__WORK TASK__.
Using "agent" as the search string, find the matching lines below and copy them.

───── EXCERPTED RECORDS

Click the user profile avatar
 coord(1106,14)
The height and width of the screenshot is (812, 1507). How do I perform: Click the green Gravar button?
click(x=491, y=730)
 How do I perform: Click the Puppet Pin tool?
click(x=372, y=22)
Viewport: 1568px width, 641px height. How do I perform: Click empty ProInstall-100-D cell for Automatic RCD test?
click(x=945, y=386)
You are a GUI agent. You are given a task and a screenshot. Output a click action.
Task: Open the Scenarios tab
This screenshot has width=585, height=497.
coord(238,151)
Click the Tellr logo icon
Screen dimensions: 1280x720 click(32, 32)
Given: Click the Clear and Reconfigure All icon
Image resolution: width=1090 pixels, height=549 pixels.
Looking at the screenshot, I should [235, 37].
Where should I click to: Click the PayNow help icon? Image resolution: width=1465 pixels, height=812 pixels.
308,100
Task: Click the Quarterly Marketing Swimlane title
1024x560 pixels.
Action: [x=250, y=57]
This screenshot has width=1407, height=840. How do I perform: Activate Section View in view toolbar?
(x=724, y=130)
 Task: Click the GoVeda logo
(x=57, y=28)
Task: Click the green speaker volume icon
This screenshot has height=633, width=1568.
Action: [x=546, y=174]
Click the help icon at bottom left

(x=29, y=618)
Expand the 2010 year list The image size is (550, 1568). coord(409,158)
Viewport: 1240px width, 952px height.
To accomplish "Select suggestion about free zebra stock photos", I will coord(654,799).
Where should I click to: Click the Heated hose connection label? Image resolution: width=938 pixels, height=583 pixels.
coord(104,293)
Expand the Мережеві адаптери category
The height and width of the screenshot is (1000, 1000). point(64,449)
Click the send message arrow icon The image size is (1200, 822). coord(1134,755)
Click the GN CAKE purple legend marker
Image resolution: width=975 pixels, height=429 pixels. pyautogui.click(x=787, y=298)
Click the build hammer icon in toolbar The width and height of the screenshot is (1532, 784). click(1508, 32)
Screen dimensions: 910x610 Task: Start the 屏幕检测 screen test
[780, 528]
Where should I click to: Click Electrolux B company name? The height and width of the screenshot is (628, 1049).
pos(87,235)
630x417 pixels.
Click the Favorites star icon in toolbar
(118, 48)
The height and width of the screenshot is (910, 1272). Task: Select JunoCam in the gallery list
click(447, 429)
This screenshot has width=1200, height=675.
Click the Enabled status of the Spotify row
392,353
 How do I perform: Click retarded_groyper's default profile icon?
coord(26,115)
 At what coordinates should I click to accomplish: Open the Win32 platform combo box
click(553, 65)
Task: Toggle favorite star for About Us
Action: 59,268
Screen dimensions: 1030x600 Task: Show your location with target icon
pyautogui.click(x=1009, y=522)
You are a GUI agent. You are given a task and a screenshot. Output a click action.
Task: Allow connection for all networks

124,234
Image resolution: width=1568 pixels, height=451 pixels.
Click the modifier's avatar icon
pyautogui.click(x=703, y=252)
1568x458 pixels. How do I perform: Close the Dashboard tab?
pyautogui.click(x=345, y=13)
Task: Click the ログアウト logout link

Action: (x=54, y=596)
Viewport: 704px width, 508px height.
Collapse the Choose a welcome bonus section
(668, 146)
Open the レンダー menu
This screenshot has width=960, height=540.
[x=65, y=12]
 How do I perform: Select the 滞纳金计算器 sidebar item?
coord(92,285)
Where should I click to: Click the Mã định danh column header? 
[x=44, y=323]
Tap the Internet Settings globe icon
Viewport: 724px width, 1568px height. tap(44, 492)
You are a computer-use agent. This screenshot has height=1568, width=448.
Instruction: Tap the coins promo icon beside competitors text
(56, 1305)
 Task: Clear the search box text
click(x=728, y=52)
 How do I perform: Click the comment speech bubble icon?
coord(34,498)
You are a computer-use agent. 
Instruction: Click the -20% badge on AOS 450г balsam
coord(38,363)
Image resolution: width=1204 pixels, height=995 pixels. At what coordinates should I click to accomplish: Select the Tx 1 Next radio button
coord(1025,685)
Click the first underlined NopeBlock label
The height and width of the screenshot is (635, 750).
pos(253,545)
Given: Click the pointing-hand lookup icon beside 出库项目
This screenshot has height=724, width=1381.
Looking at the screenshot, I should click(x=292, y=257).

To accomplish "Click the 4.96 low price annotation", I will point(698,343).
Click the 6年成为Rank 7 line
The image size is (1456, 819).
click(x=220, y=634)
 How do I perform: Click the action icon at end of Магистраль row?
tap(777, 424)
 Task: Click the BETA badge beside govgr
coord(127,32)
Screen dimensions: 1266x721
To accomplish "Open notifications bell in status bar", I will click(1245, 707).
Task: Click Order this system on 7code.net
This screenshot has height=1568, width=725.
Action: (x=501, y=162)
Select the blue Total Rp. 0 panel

──────────

__ANSWER FOR THIS EXERCISE__.
You are a GUI agent. You are given a task and a screenshot. Output a click action.
You are a GUI agent. You are given a task and a screenshot. Output a click action.
You are a computer-use agent. This screenshot has height=1568, width=448.
You are a computer-use agent. 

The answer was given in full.